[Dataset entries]
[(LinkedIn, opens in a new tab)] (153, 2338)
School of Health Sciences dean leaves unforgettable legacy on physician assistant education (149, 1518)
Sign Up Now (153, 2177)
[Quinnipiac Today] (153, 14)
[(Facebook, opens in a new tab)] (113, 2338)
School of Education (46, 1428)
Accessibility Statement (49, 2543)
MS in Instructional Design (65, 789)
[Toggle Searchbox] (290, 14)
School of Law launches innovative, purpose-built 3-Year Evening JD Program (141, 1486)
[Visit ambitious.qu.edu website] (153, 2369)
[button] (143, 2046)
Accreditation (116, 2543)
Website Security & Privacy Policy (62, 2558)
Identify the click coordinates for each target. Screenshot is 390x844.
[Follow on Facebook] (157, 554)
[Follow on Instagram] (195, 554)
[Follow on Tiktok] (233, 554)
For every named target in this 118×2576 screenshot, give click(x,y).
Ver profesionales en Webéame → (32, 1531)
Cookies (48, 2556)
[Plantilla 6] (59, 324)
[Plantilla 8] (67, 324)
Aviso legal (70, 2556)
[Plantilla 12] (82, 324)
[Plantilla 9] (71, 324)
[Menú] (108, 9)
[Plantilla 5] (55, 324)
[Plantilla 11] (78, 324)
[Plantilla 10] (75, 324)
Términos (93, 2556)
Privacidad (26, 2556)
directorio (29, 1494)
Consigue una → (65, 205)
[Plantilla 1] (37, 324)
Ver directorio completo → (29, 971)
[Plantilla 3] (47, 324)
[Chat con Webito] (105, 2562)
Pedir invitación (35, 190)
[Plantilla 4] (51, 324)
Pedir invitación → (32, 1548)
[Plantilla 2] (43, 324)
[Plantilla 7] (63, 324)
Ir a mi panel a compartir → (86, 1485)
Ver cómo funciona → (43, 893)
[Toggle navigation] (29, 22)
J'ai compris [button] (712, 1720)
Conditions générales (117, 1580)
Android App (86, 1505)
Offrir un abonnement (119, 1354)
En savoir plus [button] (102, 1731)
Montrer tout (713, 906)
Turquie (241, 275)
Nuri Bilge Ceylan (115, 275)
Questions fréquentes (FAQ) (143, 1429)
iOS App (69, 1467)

§ WHAT IS REQUIRED
Retype each record above so that every word stays exactly the same.

§ RESULT BELOW
[(LinkedIn, opens in a new tab)] (153, 2338)
School of Health Sciences dean leaves unforgettable legacy on physician assistant education (149, 1518)
Sign Up Now (153, 2177)
[Quinnipiac Today] (153, 14)
[(Facebook, opens in a new tab)] (113, 2338)
School of Education (46, 1428)
Accessibility Statement (49, 2543)
MS in Instructional Design (65, 789)
[Toggle Searchbox] (290, 14)
School of Law launches innovative, purpose-built 3-Year Evening JD Program (141, 1486)
[Visit ambitious.qu.edu website] (153, 2369)
[button] (143, 2046)
Accreditation (116, 2543)
Website Security & Privacy Policy (62, 2558)
Identify the click coordinates for each target. Screenshot is 390x844.
[Follow on Facebook] (157, 554)
[Follow on Instagram] (195, 554)
[Follow on Tiktok] (233, 554)
For every named target in this 118×2576 screenshot, give click(x,y).
Ver profesionales en Webéame → (32, 1531)
Cookies (48, 2556)
[Plantilla 6] (59, 324)
[Plantilla 8] (67, 324)
Aviso legal (70, 2556)
[Plantilla 12] (82, 324)
[Plantilla 9] (71, 324)
[Menú] (108, 9)
[Plantilla 5] (55, 324)
[Plantilla 11] (78, 324)
[Plantilla 10] (75, 324)
Términos (93, 2556)
Privacidad (26, 2556)
directorio (29, 1494)
Consigue una → (65, 205)
[Plantilla 1] (37, 324)
Ver directorio completo → (29, 971)
[Plantilla 3] (47, 324)
[Chat con Webito] (105, 2562)
Pedir invitación (35, 190)
[Plantilla 4] (51, 324)
Pedir invitación → (32, 1548)
[Plantilla 2] (43, 324)
[Plantilla 7] (63, 324)
Ir a mi panel a compartir → (86, 1485)
Ver cómo funciona → (43, 893)
[Toggle navigation] (29, 22)
J'ai compris [button] (712, 1720)
Conditions générales (117, 1580)
Android App (86, 1505)
Offrir un abonnement (119, 1354)
En savoir plus [button] (102, 1731)
Montrer tout (713, 906)
Turquie (241, 275)
Nuri Bilge Ceylan (115, 275)
Questions fréquentes (FAQ) (143, 1429)
iOS App (69, 1467)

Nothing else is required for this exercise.